==== Extrait du document

« À en croire certains esprits bornés, – c’est le qualificatif qui leur convient, – l’humanité serait renfermée dans un cercle de Popilius qu’elle ne saurait franchir, et condamnée à végéter sur ce globe sans jamais pouvoir s’élancer dans les espaces planétaires ! Il n’en est rien ! On va aller à la Lune on ira aux planètes, on ira aux étoiles, comme on va aujourd’hui de Liverpool à New York, facilement, rapidement, sûrement, et l’océan atmosphérique sera bientôt traversé comme les océans de la Lune ! »
Jules Verne, De la Terre à la Lune
Là-bas, dans les étoiles…
Le maître de la science-fiction s’est peut-être un peu avancé en annonçant des voyages spatiaux rapides et faciles, mais 157 ans plus tard, force est de constater que Jules Verne ne s’était – une fois de plus – pas complètement trompé. Sortir de notre atmosphère terrestre pour naviguer au milieu des étoiles fascine les hommes depuis l’Antiquité, mais l’histoire du voyage spatial commence réellement en 1919, lorsqu’un tel voyage devient théoriquement possible grâce aux travaux d’un ingénieur américain, Robert H. Goddard. Ses idées serviront de base de travail à l’Allemand Wernher von Braun qui devient le premier homme à faire décoller une fusée parvenant à atteindre l’espace. Cet exploit marque le début de la conquête spatiale et influencera toute la course à l’espace de la Guerre Froide.
Les grandes dates du voyage spatial
- 4 octobre 1957 : Spoutnik 1, le premier satellite artificiel est lancé par l’URSS.
- 12 avril 1961 : Youri Gagarine (URSS) devient le premier homme à réaliser un tour complet de l’orbite de la Terre grâce au vaisseau Vostok 1.
- 19 juillet 1969 : Neil Armstrong, Buzz Aldrin et Michael Collins (USA) conduisent la mission Apollo 11. Neil Armstrong devient le premier homme à marcher sur la Lune.

========
==== Données fournies

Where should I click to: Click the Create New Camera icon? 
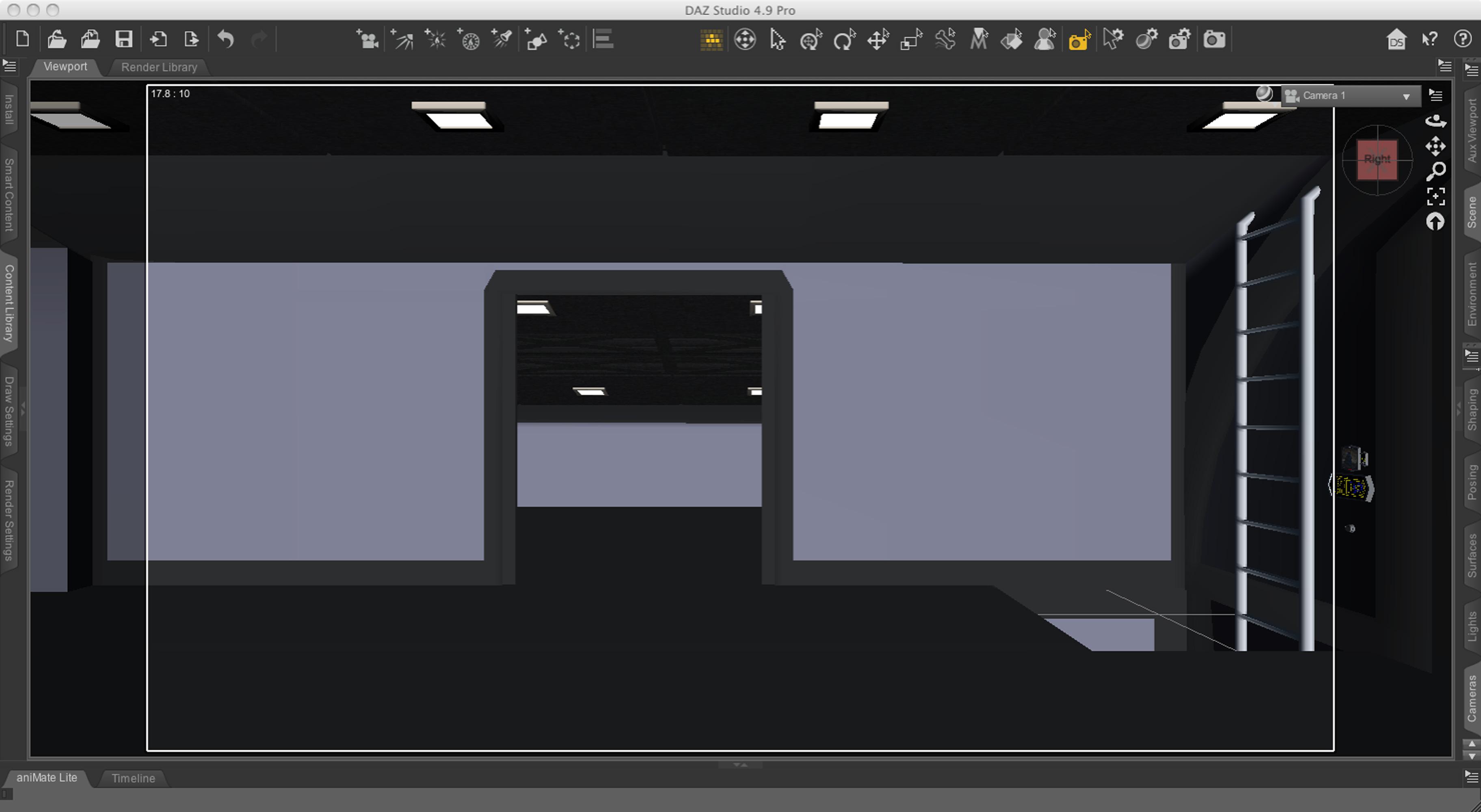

========
==== Données fournies

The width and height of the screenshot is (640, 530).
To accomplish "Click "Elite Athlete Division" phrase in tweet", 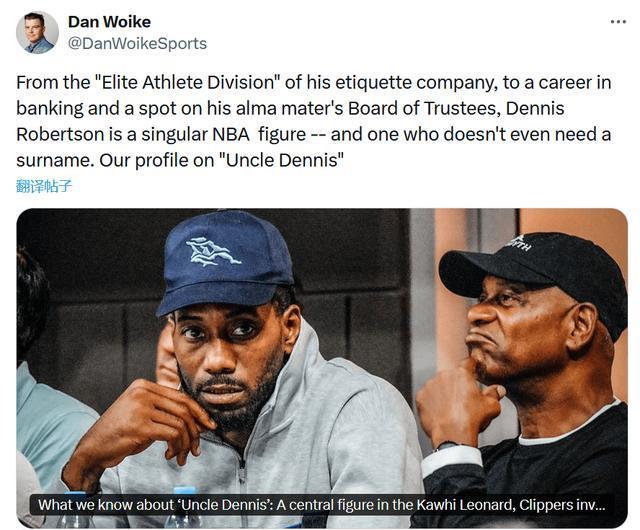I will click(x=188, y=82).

========

Recopiez mot pour mot le passage de l'extrait sur le voyage spatial qui commence à « - 12 avril 1961 » et se termine à « sur la Lune. ».

- 12 avril 1961 : Youri Gagarine (URSS) devient le premier homme à réaliser un tour complet de l’orbite de la Terre grâce au vaisseau Vostok 1.
- 19 juillet 1969 : Neil Armstrong, Buzz Aldrin et Michael Collins (USA) conduisent la mission Apollo 11. Neil Armstrong devient le premier homme à marcher sur la Lune.